> **Requirement 1**
In the plum pox passage, what name is given to the genetically engineered plum that resists the disease?
> **Requirement 2**
Continue the plum pox passage from its last sentence.

> **Document passage**
★ ★ ★ ★ ★ ★ ★
No cure or treatment is known for the disease once a tree becomes infected. Infected trees must be destroyed. Once the disease becomes established, control and prevention measures for plum pox include field surveys, use of certified nursery materials, control of aphids, and elimination of infected trees in nurseries and orchards.

Sources of resistance exist in Prunus, but are not common. A team of scientists from France and the United States has genetically engineered a plum pox-resistant plum called C5, and the resistance can be transferred through hybridization to other plum trees. The transgenic plum expresses a plum pox virus coat protein, the plant produces the coat protein mRNA and it is processed by a system called post transcriptional gene silencing (PTGS), which functions like the plants' immune system and is mechanistically similar to RNAi.
★ ★ ★ ★ ★ ★ ★
> **Record set**
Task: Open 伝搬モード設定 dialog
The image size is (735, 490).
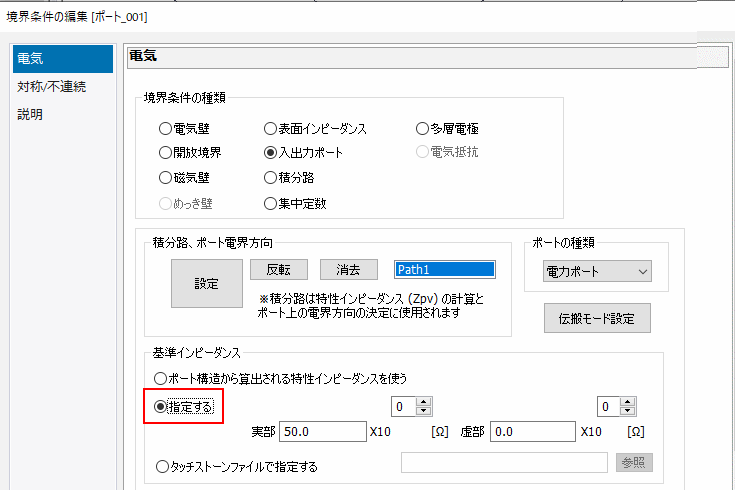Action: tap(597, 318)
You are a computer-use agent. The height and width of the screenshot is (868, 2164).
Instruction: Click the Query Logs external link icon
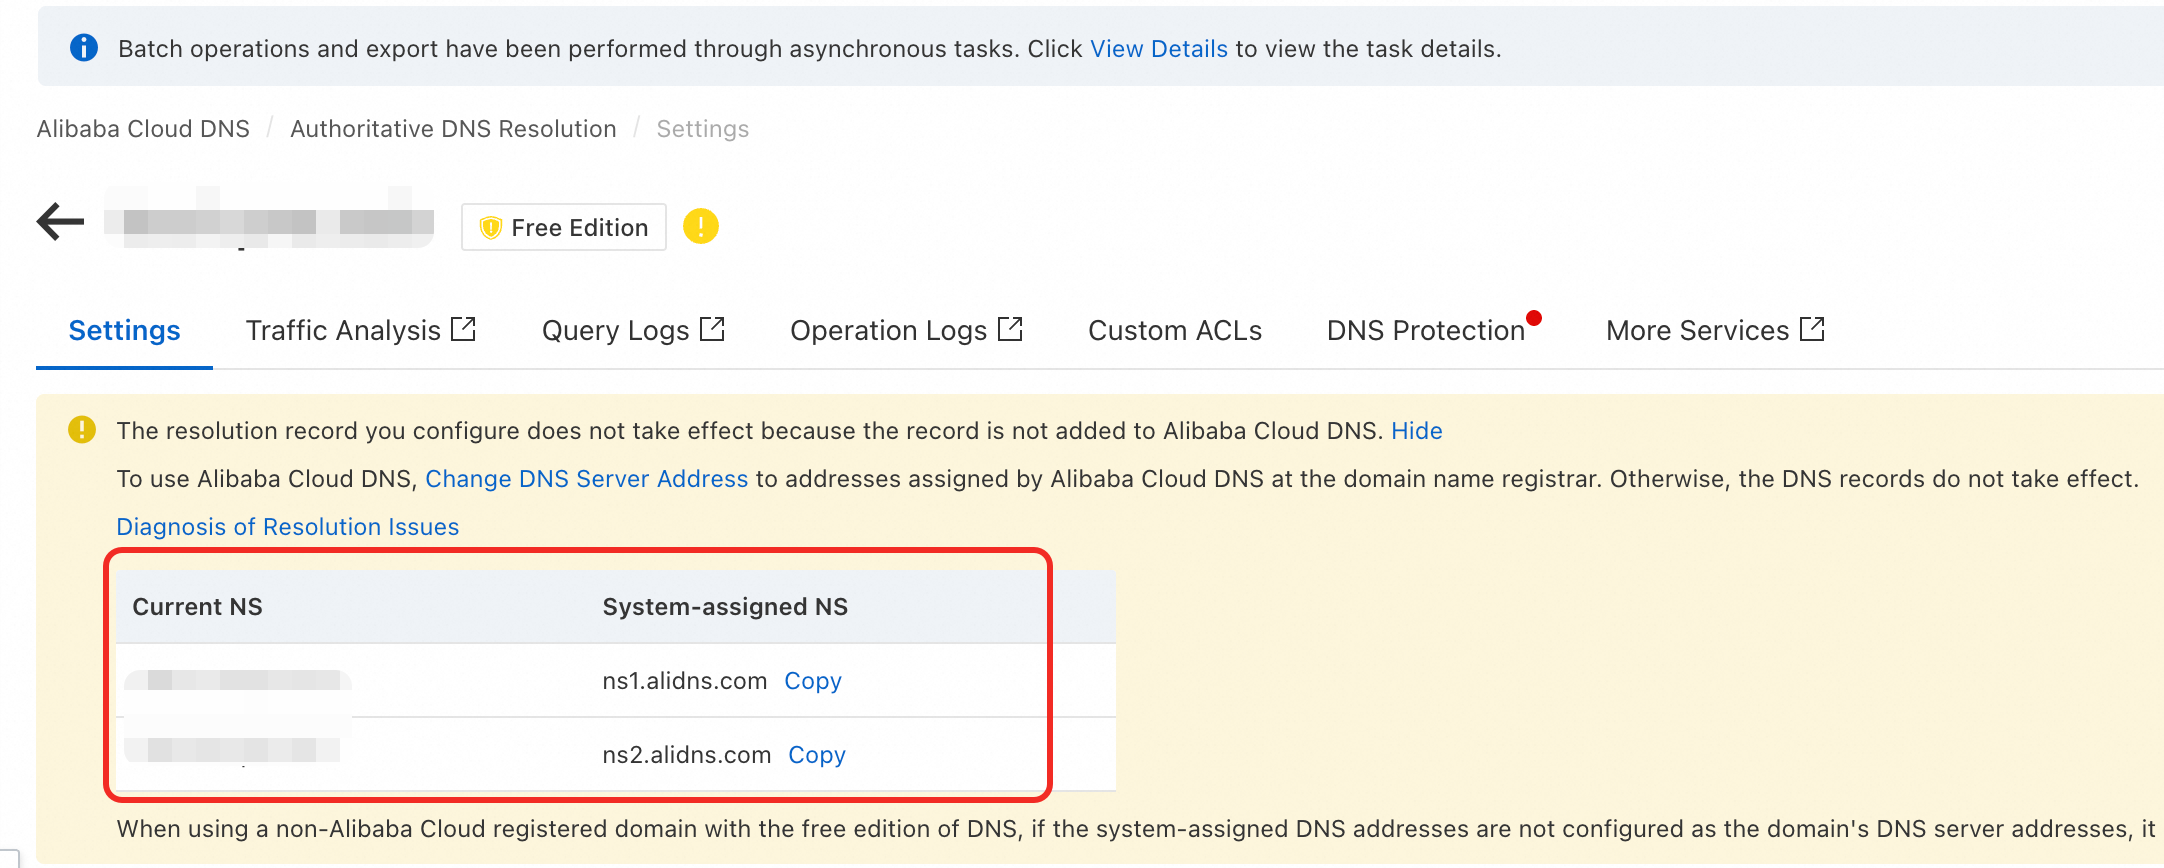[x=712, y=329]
★ ★ ★ ★ ★ ★ ★
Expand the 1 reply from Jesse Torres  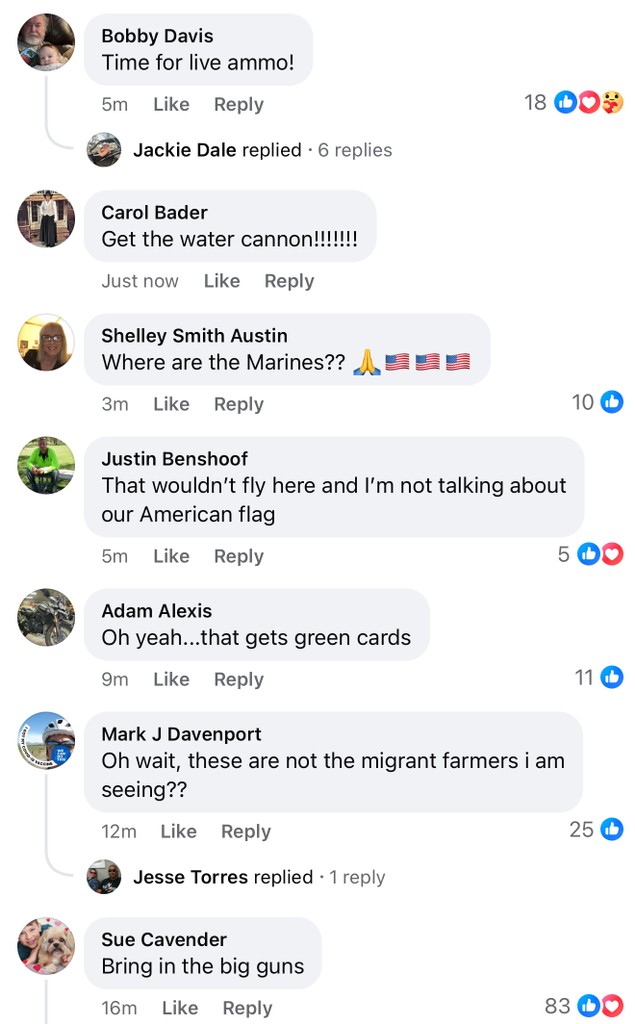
★ ★ ★ ★ ★ ★ ★
> **Exercise result 1**
C5

> **Exercise result 2**
==Distribution==

| Disease status | Country |
| Restricted distribution | Albania, Austria, Canada, Cyprus, Czech Republic, France, Italy, Japan, Luxembourg, Moldova, Norway, Portugal, Southern Russia, Slovenia, Spain, Syria, Turkey, Ukraine, United Kingdom, United States |
| Widespread | Bulgaria, Croatia, Germany, Greece, Hungary, Poland, Romania, Slovakia |
| Introduced, established | Azores, Bosnia-Herzegovina, Egypt, Former USSR including Central Asia, India, Lithuania |
| Introduced, presumably eradicated | Belgium, Netherlands, Switzerland |
| Unknown | Chile, Denmark |
Modified from: Levy et al. 2000. Plum Pox Potyvirus Disease of Stone Fruits. American Phytopathological Society

In 1999, plum pox strain PPV-D was detected in an Adams County, Pennsylvania orchard. This was the first time that plum pox had been found in North America. The infected areas were quarantined to prevent the spread of the disease, and infected trees were destroyed.

In 2000, detection occurred in Nova Scotia and in Southern Ontario, particularly in the Niagara Region. The Canadian Food Inspection Agency put into effect quarantine zones throughout Southern Ontario in a bid to prevent the spread of PPV. The virus has yet to be found in other areas of Canada which contain susceptible trees despite intense surveying. The Canadian plum pox eradication initiative has involved large numbers of samples tested for the plum pox virus. Samples are tested through a technology known as enzyme linked immunosorbent assay (ELISA).